Reproduce every record below exactly as written, leaving out any pictures.
++++++++++++++++++++
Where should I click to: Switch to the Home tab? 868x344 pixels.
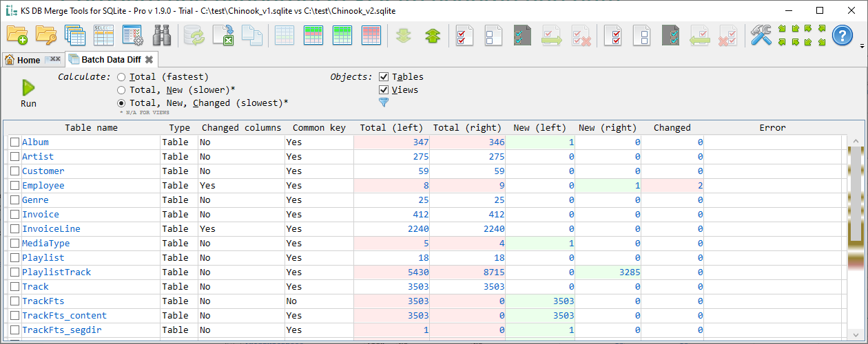click(23, 60)
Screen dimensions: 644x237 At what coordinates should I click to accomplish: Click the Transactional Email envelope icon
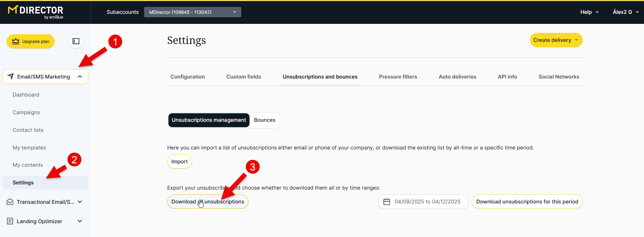(x=10, y=202)
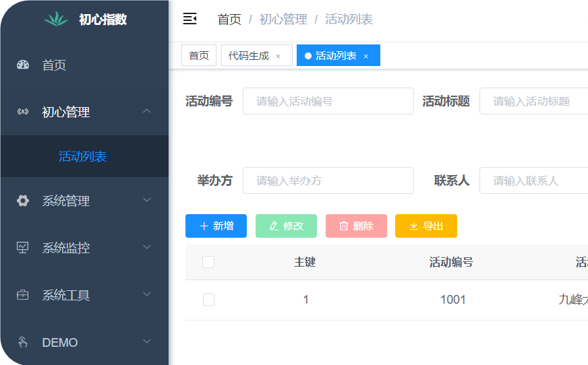Collapse the 初心管理 menu chevron
Screen dimensions: 588x365
coord(147,112)
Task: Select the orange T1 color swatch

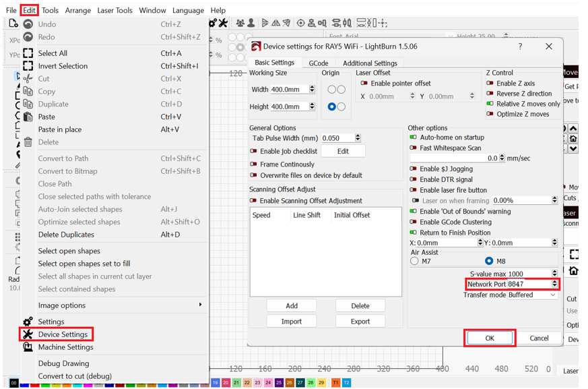Action: (335, 383)
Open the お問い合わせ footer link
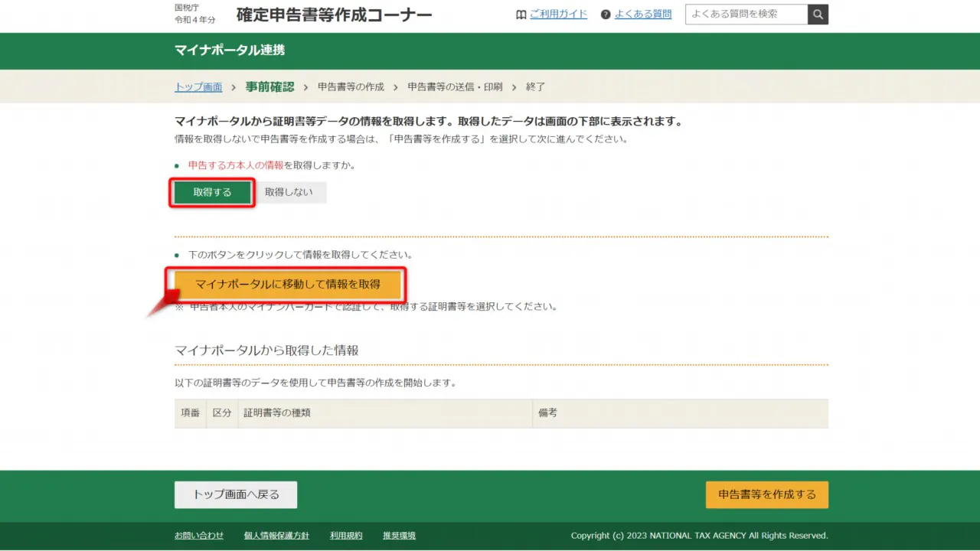The height and width of the screenshot is (551, 980). click(199, 536)
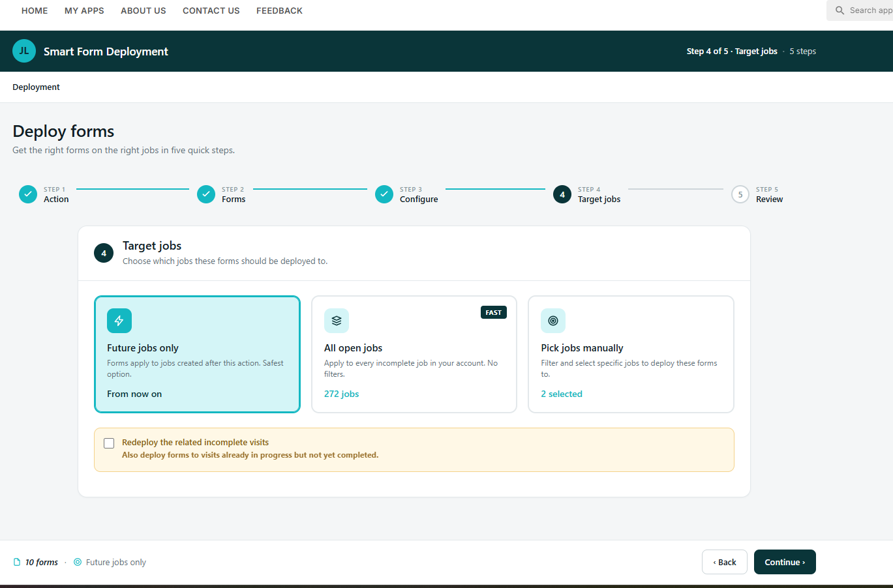Viewport: 893px width, 588px height.
Task: Click the document icon beside 10 forms
Action: point(17,562)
++++++++++++++++++++
▶ [Response]
Where should I click to: Switch to the Home tab? 868x344 pixels.
click(23, 60)
Screen dimensions: 644x237 At what coordinates should I click to accomplish: Click the Transactional Email envelope icon
(x=10, y=202)
Collapse the 初心管理 menu chevron
Screen dimensions: 588x365
coord(147,112)
Task: Select the orange T1 color swatch

Action: (335, 383)
Open the お問い合わせ footer link
The height and width of the screenshot is (551, 980). click(199, 536)
Viewport: 893px width, 588px height.
Task: Click the document icon beside 10 forms
Action: point(17,562)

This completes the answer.